Feb 11th, 2009 at 11:42 am

An Optimistic Take on TARP

If you read Tyler Cowen’s list of theories as to why the TARP/TARP II decision-making has been so murky you’ll see that one possibility that keeps coming up is that it’s deliberately being made confusing so as to confuse people. If you put that together with Obama’s remarks on Sweden and the fact that the plan Geithner announced yesterday does in fact leave open nationalization as a possibility, then I think we need to at least consider the possibility that Obama believes the banks will need to be nationalized but doesn’t believe it’s politically feasible to say this or get congress to agree to it. Thus, he’s unveiled a confusing “non-nationalization” plan that he does think he can put into place and that will, at the end of the day, permit bank nationalization as an option.

The main piece of support I could find for this theory is that in the ABC News interview Obama immediately leaps into a “Japan versus Sweden” discussion, implying that he in fact does believe the banks are insolvent and is merely pretending to have a policy based on a diagnosis of illiquidity.

Filed under: Barack Obama, Finance,





21 Responses to “An Optimistic Take on TARP”

  1. WHS Says:

    But isn’t part of the problem that we don’t have a diagnosis at all right now? A plan that assumes insolvency is making the same mistake as a plan that assumes banks are illiquid. The plan, as it stands, seems to leave the back door open for nationalization, but doesn’t commit to anything – which is good, because it would stupid to commit to a course of action based on what everyone suspects might be true.

  2. Carlos Says:

    Jesus, man, I had that figured out a while back. Because of the craziness of the opposition to the idea, he has to go through this puppet show first before it becomes politically acceptable. It’s rope-a-dope again, the same way he’s operated for the last year. (And if one of the intermediate plans in the puppet show works before nationalization — doubtful but not crazy stupid — that’s acceptable too.)

    Because half of our legislative branch is terrified of the other n-word, we might pay thirteen figures before we get it right. This is not surprising. Figure out the economic damage our terror about the original n-word cost us.

  3. bob mcmanus Says:

    China’s imports down 43% in December.

    If I am reading him correctly, Krugman says we will still be in deflation two years from today, under optimistic scenarios.

    Better than 50/50 that six months from now all current analysis and policy will seem trivial and irrelevant.

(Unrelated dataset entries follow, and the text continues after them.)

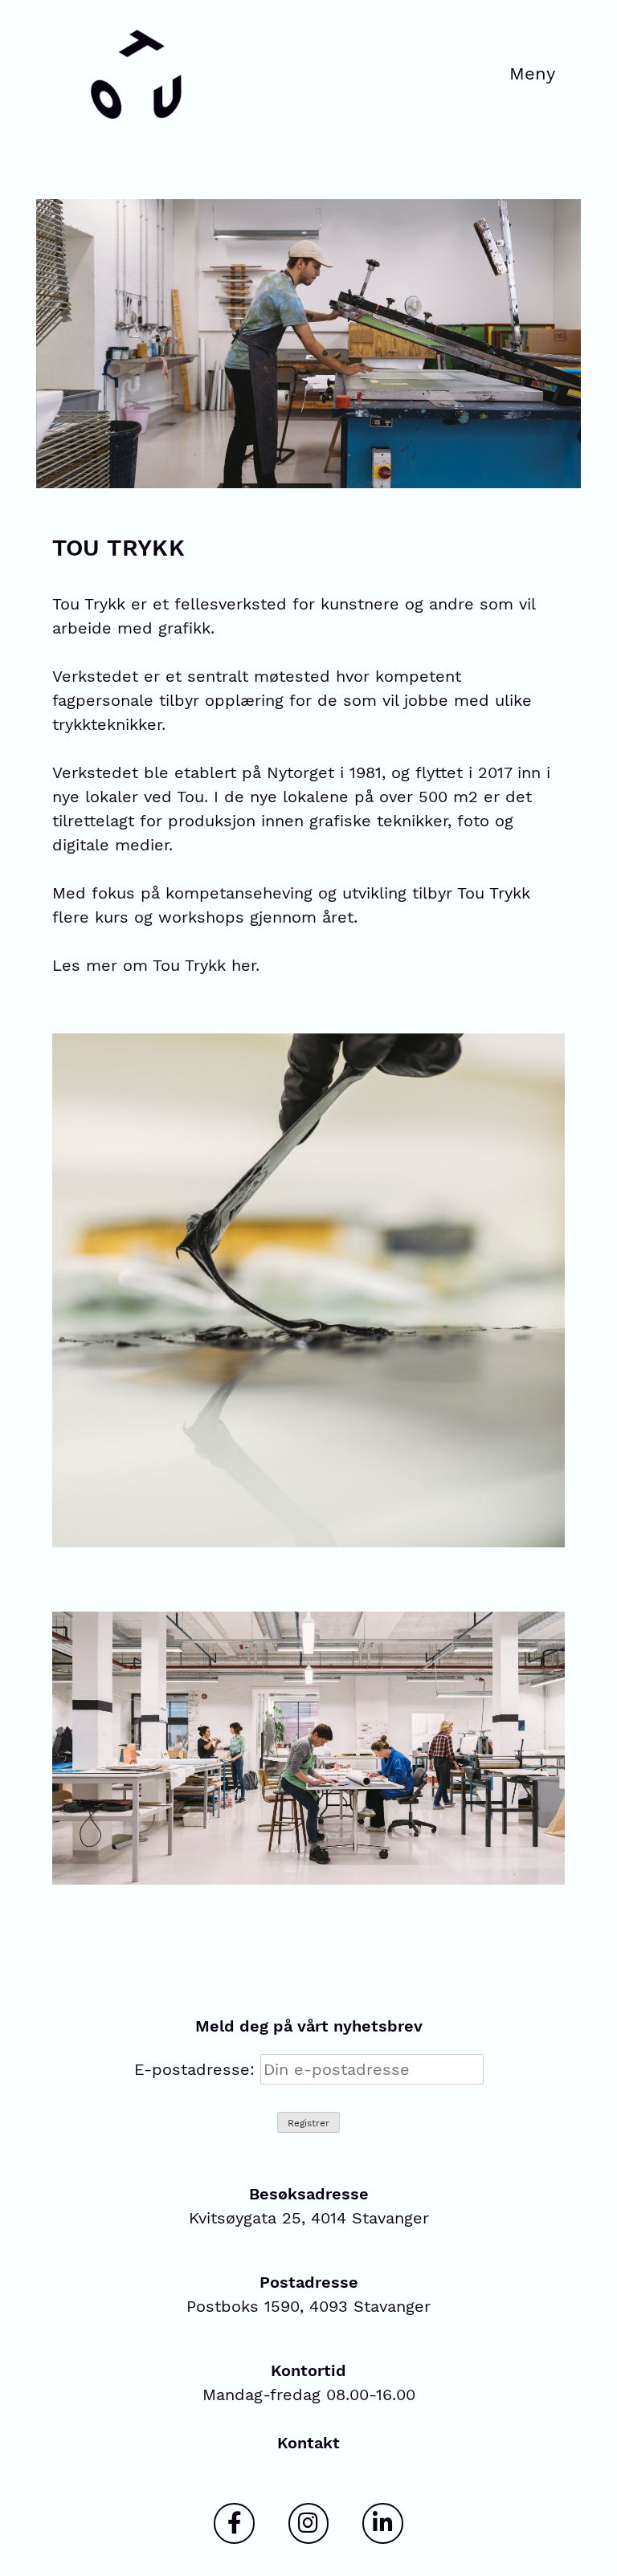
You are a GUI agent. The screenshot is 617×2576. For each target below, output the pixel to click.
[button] (532, 75)
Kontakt (308, 2442)
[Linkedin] (382, 2523)
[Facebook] (234, 2523)
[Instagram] (308, 2523)
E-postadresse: (197, 2069)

Maybe the world economy is going to take something like a $50+ trillion dollar hit. You won’t recognize the place.

    Tea leaves haven’t even settled to the bottom of the cup yet.

    Obama’s coasting, and starting to bore me.

  4. Julene Says:

    I have the “hope” that one day Obama will just say what he really means instead of everyone else having to try and figure it out. These games of WORM are starting to become boring. Because when I listen to people who just say things cuz they sound pretty, it usually means they have absolutely no understanding of what they are talking about – and that kind of talk does not make a strong and good leader.

  5. Nathan Says:

    God Damn Republican giving away money to the Banks! Fuck Bush! Drrrrrrrr

  6. Mimikatz Says:

    I think Matt is right. The idea behind the “stress test” is to puch some banks over the edge, or propel them into some sort of structured reorganization in which private equity plus the gov’t get a controlling interest and dump current management and sell off parts. I think they really don’t klnow what will be necessary until they get inside some of these banks. And once soome assets are priced, then the domino effect will take its toll on other banks. But this does allow for a mix of reflation and forced reorganization, which is probably thge best we can do.

    Remember Sweden is much smaller and its biggest banks didn’t have the global reach of ours. So our problems are more complex.

  7. MikeF Says:

    I disagree; I don’t think we will see any nationalization and I’m not convinced that is such a bad thing. As I read it (and yes Julene it would be nice if our leaders were less cryptic) the stress test will be used to determine which banks qualify for further “extraordinary assistance” beyond the scope of this new TANF plan. At the end of the day I don’t think nationalization is that much better than the Bush/Obama bailouts – in both cases the government takes on bad assets and pays out good ones; the only real difference is that shareholders would be wiped out under nationalization – but they’ve been mostly wiped out already.

  8. Don Williams Says:

    Matthew is hilariously starting to sound like a Jewish American Commie circa 1939 trying to explain why Stalin’s rapport with Hitler is a good thing.

  9. sp6r=underrated Says:

    President Obama convincingly made the case for open and transparent government on the campaign trail. If he believes that nationalization is the correct course of action, which it is, than he should honestly explain to Congress and the American people what is he supports rather than govern by deception.

  10. Steve Sailer Says:

    A simpler explanation is that Obama is pretty clueless about what to do, but at least he’s good at sounding like maybe he has a Secret Plan to fix everything. In contrast, Geithner is equally clueless, but isn’t good at sounding reassuring, so his speech yesterday was a disaster.